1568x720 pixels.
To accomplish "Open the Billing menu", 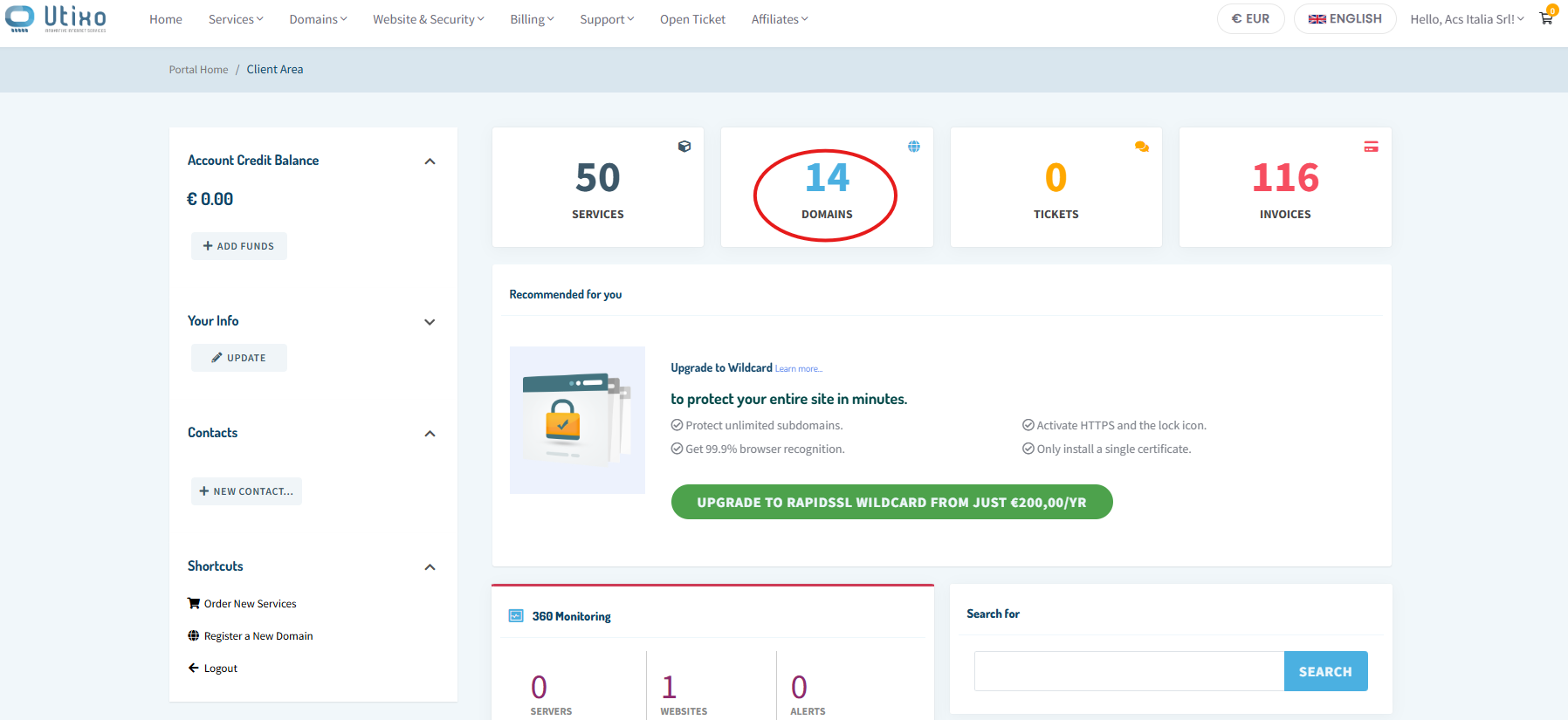I will [532, 19].
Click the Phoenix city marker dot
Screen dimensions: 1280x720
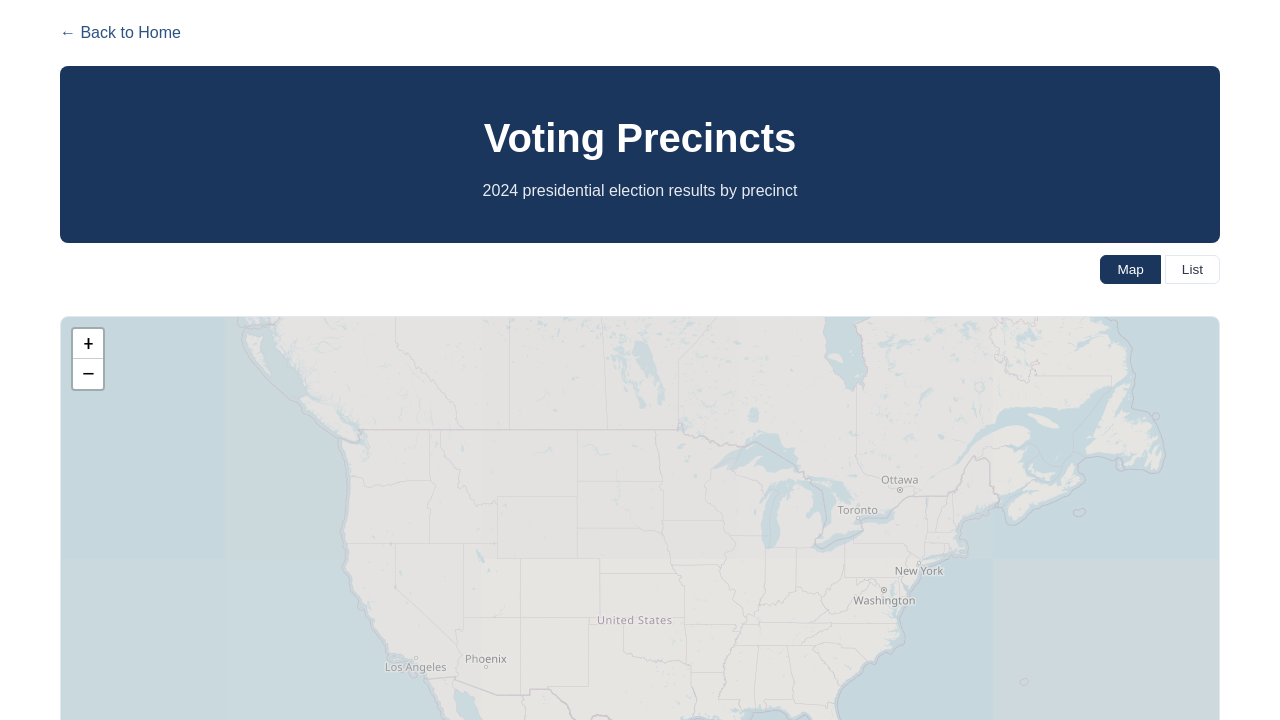point(486,667)
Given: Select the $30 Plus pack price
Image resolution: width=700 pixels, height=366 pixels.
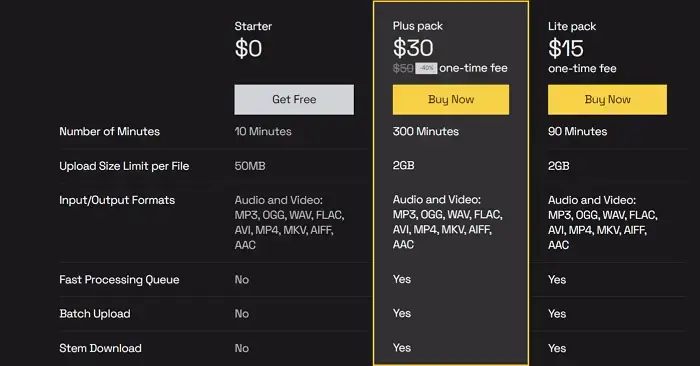Looking at the screenshot, I should [413, 48].
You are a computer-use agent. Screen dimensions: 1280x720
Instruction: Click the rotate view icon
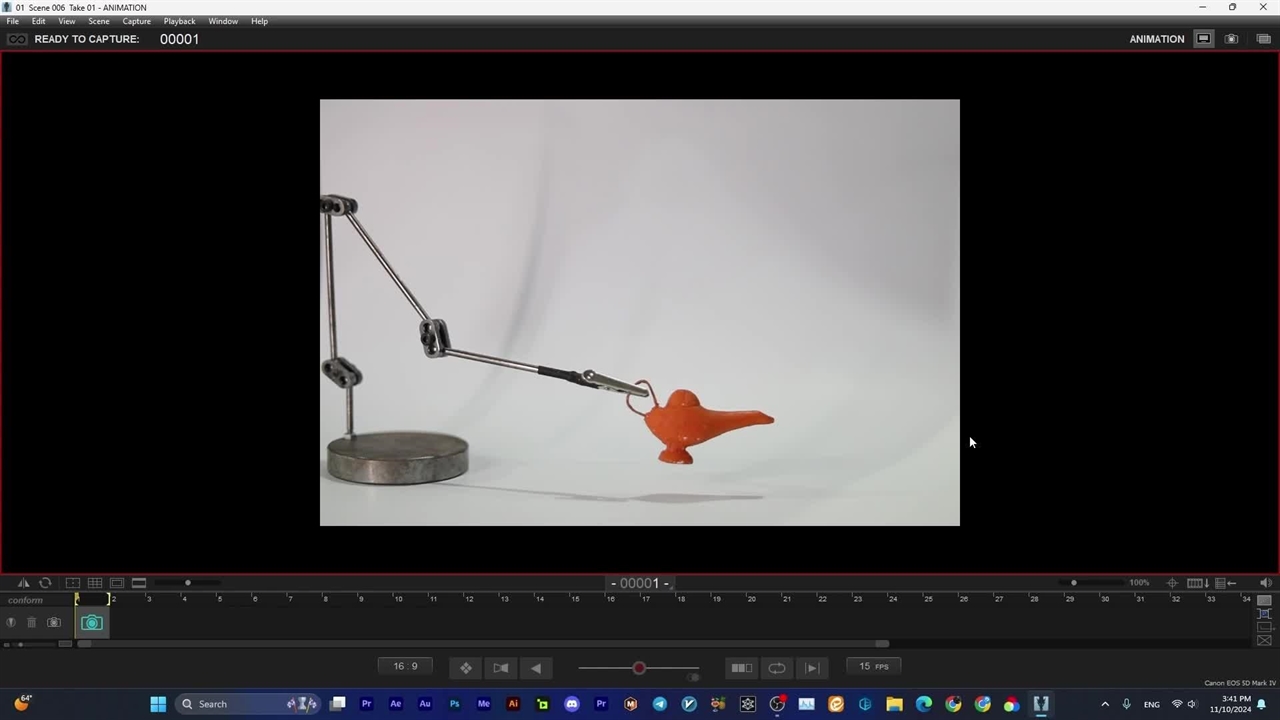point(45,583)

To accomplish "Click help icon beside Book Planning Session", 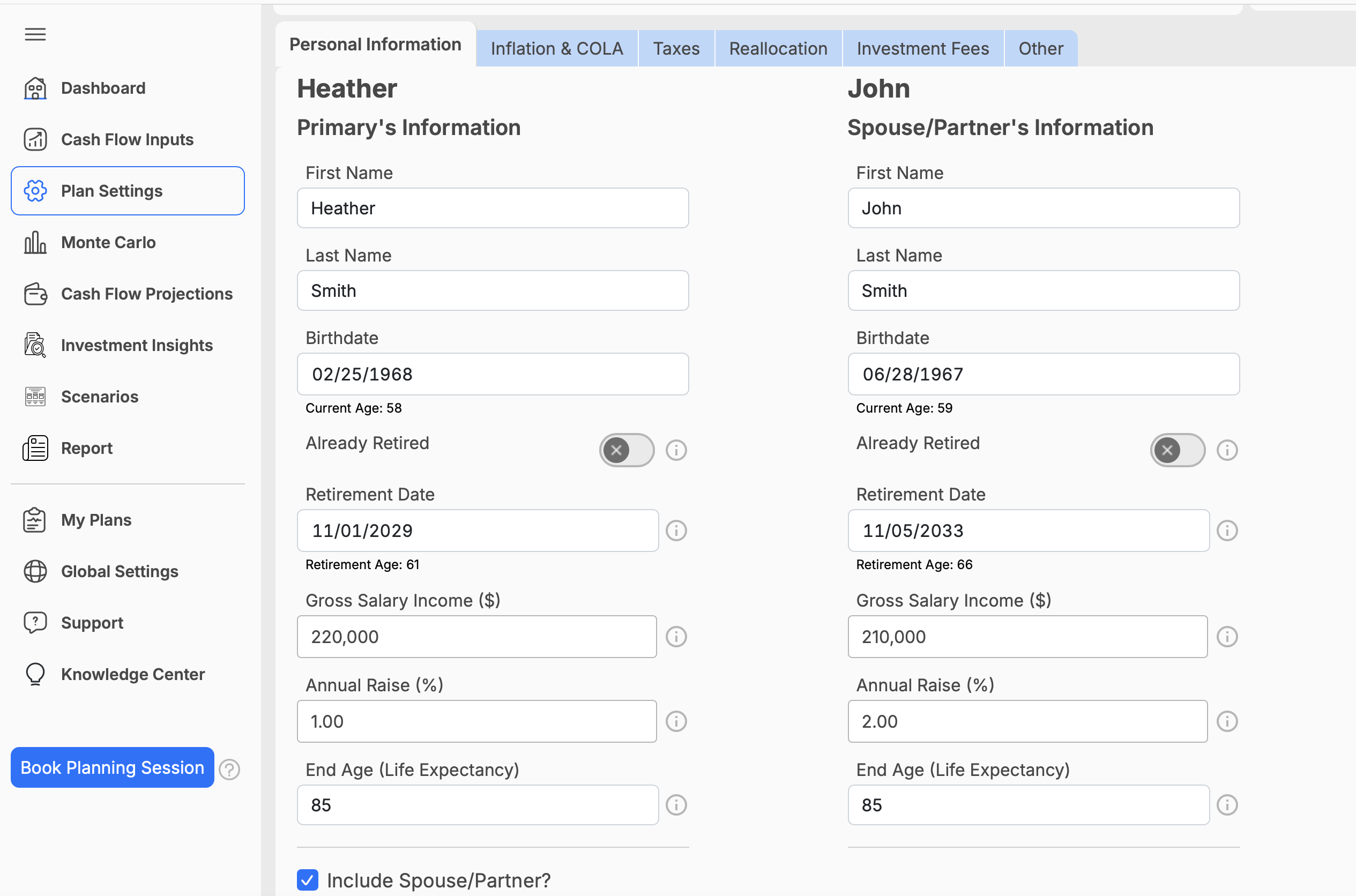I will click(x=230, y=769).
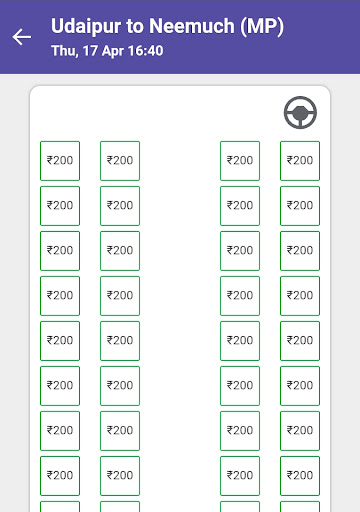Click the Udaipur to Neemuch (MP) title
The image size is (360, 512).
coord(167,27)
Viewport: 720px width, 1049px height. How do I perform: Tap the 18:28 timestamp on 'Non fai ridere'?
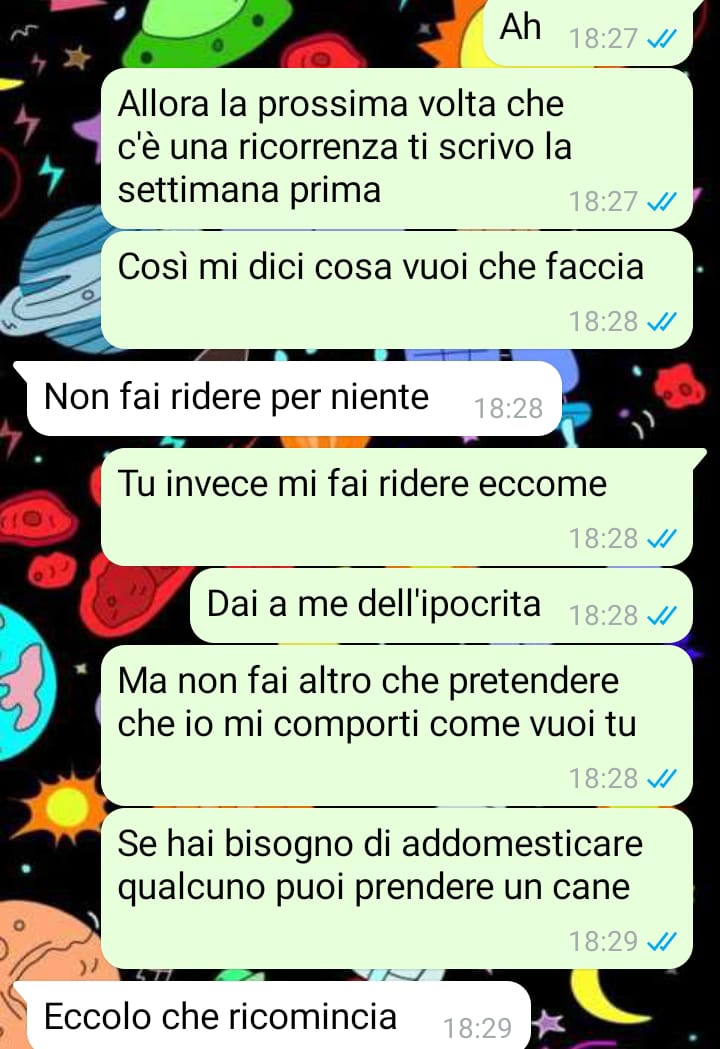pyautogui.click(x=509, y=408)
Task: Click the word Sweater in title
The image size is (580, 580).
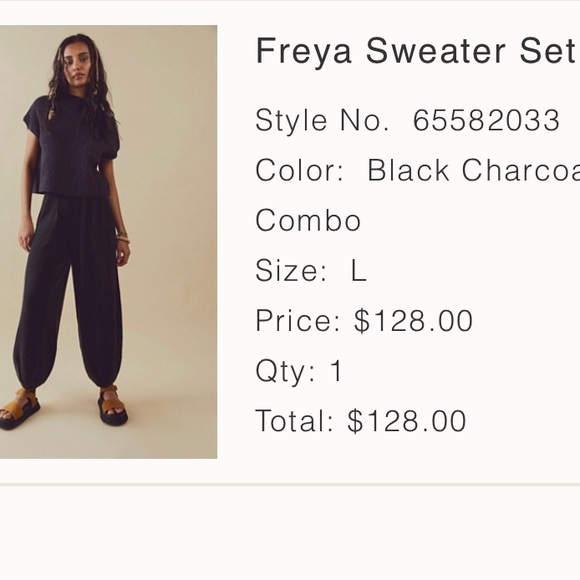Action: tap(436, 51)
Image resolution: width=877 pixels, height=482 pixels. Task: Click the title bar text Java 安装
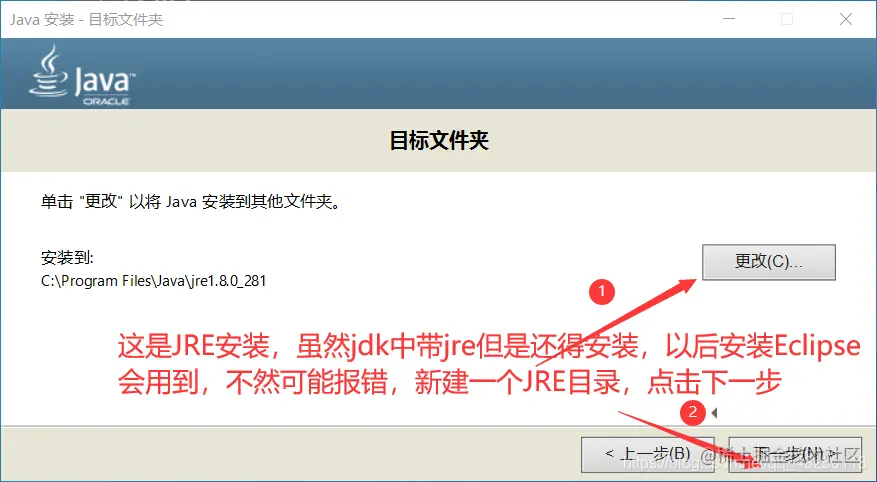tap(42, 20)
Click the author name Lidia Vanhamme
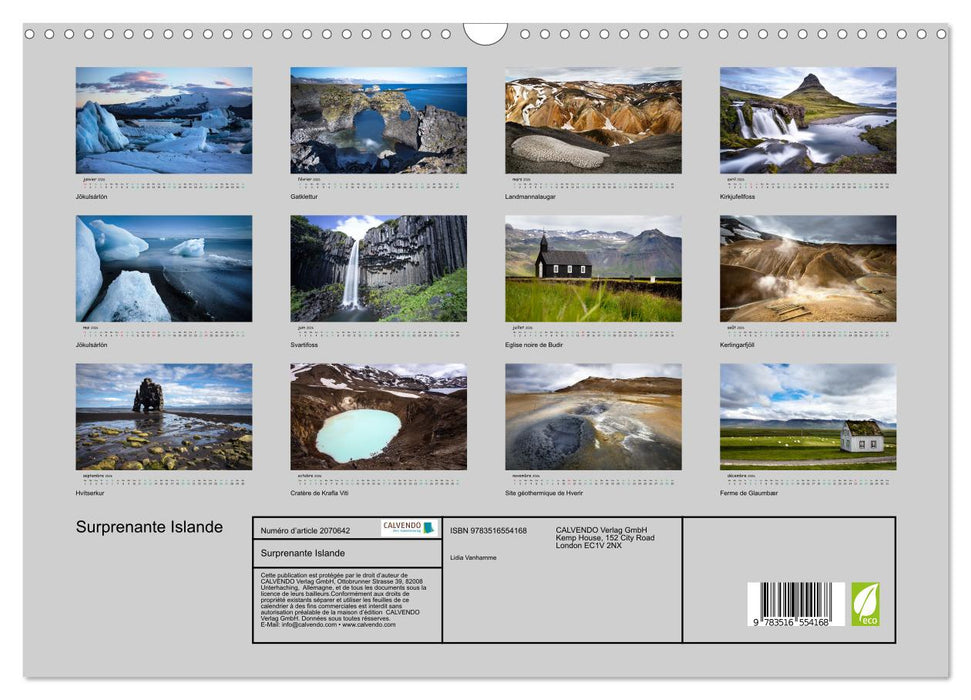Image resolution: width=971 pixels, height=700 pixels. pyautogui.click(x=473, y=558)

**Exercise goal:**
Could you return, word for word, every line from the line with "Task: Click the word Sweater in title" through the last line of the listing above, both ends included, without any pictures?

**Output below:**
Task: Click the word Sweater in title
The image size is (580, 580).
Action: tap(436, 51)
Image resolution: width=877 pixels, height=482 pixels. Task: Click the title bar text Java 安装
tap(42, 20)
Click the author name Lidia Vanhamme
Image resolution: width=971 pixels, height=700 pixels. pyautogui.click(x=473, y=558)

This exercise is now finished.